EGS should not be FSC protected, i've alread read about a milkyway flashing different M4/M2 with GTS SWFL, so it should be possible. Note that i am not changing US to ECE typekey, rather changing the typekey from M4 ECE to M4 GTS ECE.


----------



## UnderminE (Jun 20, 2013)

rogaa said:


> EGS should not be FSC protected, i've alread read about a milkyway flashing different M4/M2 with GTS SWFL, so it should be possible. Note that i am not changing US to ECE typekey, rather changing the typekey from M4 ECE to M4 GTS ECE.

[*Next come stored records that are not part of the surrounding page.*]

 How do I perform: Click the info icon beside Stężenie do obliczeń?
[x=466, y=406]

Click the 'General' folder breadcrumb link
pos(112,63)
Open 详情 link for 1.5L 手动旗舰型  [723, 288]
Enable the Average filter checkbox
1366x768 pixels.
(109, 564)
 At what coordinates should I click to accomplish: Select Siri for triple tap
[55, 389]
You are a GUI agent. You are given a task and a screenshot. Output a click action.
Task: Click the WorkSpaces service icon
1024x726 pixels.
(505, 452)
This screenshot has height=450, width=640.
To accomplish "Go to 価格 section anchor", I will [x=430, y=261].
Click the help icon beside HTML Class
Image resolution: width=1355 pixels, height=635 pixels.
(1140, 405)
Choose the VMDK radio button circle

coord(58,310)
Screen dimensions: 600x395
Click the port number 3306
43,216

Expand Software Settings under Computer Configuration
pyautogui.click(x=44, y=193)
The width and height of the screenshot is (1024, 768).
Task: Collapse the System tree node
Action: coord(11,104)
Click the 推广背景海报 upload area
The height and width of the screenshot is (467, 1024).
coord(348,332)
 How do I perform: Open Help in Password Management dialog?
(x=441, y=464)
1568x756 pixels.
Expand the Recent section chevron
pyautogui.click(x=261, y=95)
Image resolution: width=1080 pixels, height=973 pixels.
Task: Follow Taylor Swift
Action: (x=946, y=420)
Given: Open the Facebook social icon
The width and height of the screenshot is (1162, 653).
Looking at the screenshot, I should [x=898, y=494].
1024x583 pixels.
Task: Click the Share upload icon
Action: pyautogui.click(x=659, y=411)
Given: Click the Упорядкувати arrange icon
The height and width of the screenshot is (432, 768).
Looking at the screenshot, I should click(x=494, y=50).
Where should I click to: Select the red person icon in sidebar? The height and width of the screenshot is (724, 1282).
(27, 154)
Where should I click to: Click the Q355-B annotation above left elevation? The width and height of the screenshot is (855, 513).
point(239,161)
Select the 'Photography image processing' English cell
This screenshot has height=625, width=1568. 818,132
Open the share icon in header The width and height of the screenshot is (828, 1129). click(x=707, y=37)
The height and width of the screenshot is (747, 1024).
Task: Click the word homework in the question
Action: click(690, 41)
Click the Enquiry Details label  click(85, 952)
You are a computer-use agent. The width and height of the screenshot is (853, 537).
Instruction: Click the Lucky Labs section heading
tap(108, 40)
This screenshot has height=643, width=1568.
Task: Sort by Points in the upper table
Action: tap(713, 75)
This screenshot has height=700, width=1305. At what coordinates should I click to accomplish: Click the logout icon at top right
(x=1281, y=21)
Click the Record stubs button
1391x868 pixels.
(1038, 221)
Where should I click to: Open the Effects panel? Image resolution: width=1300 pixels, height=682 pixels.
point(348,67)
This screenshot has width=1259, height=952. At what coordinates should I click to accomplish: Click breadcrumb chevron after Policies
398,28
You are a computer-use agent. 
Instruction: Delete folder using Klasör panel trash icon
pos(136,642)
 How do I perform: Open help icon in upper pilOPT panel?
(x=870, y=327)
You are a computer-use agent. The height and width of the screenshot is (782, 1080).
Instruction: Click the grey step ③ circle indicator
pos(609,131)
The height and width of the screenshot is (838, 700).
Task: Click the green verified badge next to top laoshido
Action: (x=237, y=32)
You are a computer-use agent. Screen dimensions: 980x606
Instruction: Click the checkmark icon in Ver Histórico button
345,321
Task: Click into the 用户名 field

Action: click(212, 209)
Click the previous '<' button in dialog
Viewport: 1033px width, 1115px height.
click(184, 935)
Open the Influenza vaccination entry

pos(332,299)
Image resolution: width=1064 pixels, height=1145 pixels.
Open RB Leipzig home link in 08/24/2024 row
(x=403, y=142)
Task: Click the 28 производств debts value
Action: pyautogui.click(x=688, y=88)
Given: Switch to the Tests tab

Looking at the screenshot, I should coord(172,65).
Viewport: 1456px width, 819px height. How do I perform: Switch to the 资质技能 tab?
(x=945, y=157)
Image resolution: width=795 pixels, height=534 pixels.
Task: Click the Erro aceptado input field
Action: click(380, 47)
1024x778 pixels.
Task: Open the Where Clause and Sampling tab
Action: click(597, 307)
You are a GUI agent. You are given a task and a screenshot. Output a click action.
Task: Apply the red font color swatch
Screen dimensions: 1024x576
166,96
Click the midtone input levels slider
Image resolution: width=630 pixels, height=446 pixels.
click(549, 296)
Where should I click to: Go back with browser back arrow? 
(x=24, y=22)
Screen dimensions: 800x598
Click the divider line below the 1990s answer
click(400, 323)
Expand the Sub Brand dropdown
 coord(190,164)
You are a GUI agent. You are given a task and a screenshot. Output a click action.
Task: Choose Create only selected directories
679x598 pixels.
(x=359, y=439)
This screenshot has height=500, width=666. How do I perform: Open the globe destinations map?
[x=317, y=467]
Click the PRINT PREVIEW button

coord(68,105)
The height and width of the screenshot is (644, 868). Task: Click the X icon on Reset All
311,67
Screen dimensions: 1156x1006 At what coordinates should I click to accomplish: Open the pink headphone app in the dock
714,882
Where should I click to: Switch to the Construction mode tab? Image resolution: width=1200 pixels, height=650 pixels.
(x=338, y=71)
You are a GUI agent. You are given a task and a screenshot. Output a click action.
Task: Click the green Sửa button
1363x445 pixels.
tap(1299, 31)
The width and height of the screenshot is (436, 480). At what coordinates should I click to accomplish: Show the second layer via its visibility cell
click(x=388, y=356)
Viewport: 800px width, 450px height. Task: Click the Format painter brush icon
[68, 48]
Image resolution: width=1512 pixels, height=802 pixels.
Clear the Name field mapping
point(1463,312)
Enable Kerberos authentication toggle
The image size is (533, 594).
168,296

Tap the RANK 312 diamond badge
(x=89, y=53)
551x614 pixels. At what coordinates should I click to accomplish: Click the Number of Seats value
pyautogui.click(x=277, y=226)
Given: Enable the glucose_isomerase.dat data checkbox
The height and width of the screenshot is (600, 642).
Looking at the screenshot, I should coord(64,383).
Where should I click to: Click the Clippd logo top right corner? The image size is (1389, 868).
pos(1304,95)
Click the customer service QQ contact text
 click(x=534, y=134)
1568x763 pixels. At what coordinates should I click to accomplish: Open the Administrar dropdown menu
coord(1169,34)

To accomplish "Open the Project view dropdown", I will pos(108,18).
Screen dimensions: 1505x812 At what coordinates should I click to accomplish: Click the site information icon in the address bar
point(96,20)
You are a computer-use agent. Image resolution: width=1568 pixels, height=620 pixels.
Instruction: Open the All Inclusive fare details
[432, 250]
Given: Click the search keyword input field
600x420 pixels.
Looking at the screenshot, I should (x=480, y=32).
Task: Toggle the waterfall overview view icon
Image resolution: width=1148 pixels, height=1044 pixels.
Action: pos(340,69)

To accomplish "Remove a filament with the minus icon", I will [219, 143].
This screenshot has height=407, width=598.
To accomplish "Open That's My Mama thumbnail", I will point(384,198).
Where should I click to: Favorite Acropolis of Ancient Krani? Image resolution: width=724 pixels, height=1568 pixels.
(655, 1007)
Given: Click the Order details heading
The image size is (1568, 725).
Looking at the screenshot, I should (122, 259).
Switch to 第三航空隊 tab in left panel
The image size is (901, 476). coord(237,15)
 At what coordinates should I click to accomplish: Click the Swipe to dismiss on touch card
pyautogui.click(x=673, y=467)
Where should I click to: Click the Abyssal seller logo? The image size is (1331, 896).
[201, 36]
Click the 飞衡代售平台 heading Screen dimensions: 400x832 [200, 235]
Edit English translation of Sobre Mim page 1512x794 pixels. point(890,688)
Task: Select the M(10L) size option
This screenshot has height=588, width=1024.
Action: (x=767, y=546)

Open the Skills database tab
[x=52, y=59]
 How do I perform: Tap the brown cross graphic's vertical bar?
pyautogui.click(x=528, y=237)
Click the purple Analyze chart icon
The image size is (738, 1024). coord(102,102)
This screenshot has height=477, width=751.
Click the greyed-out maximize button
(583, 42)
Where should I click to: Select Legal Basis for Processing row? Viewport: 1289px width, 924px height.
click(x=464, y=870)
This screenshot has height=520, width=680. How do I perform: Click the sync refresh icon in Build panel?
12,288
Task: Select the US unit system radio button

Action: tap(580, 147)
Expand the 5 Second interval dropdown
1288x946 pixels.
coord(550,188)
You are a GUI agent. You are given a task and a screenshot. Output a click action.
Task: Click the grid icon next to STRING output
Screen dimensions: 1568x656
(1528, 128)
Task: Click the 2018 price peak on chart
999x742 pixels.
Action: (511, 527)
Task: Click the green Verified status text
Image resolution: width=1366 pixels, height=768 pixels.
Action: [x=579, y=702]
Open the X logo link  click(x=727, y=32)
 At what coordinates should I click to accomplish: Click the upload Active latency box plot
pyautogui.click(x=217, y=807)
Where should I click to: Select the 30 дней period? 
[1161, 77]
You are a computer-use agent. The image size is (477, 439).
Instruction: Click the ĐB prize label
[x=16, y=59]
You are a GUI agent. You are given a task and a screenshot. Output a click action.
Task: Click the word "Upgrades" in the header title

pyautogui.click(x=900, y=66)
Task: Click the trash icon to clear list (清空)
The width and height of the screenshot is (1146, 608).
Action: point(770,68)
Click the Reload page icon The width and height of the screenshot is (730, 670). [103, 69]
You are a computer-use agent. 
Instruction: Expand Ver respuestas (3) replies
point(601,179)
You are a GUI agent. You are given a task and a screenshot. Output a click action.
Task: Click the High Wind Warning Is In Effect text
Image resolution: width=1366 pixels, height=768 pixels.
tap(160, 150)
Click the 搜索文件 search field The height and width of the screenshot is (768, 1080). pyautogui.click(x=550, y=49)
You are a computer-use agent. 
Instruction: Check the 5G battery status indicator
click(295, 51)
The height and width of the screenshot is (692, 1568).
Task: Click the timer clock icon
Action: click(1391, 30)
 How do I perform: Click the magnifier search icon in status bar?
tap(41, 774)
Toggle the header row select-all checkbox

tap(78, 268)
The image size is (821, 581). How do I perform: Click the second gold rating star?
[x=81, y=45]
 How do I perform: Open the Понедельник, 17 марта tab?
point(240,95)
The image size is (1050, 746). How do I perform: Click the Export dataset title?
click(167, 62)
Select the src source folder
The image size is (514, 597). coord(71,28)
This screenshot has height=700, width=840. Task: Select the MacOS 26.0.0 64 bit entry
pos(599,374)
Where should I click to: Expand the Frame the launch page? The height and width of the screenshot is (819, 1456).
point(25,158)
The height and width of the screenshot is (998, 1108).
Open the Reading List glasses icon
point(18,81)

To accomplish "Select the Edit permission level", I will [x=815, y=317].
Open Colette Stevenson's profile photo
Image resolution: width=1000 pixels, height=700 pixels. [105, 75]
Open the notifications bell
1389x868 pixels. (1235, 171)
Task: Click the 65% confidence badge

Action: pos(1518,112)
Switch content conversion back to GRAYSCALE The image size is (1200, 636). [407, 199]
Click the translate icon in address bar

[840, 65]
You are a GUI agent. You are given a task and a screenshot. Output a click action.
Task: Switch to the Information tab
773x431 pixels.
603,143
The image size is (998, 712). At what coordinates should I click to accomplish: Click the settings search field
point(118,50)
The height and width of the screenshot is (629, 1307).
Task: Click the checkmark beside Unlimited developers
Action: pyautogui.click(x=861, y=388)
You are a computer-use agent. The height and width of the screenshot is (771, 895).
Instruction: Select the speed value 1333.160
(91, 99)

Old thread sure people tried this but if you haven't I flashed to GTS EGS software, definitely smoother.


----------



## BMWmatt123 (May 8, 2017)

UnderminE said:


> Old thread sure people tried this but if you haven't I flashed to GTS EGS software, definitely smoother.


Hi

I know this is an old post but has anyone flashed successfully the M4 GTS Transmission software to any other F8x variants?

My friend has a F80 M3 and has asked me if I could do the GTS software upgrade for him, I said of course I would if i knew the correct route to take so if someone could help me then that would be great

I have ESYS PRO 3.28.1 with the latest psdzdata with good knowledge of FDL coding, VO changes and done a few Updates/Flashes but as previously stated help would be greatly appreciated :thumbup:


----------



## Almaretto (Nov 17, 2015)

BMWmatt123 said:


> Hi
> 
> I know this is an old post but has anyone flashed successfully the M4 GTS Transmission software to any other F8x variants?
> 
> ...


Flashed EU and US M4 GTS EGS to F80, F82, F83 DCT. Also done VO coding to EPS, GHAS, and VDC.


----------



## BMWmatt123 (May 8, 2017)

Almaretto said:


> Flashed EU and US M4 GTS EGS to F80, F82, F83 DCT. Also done VO coding to EPS, GHAS, and VDC.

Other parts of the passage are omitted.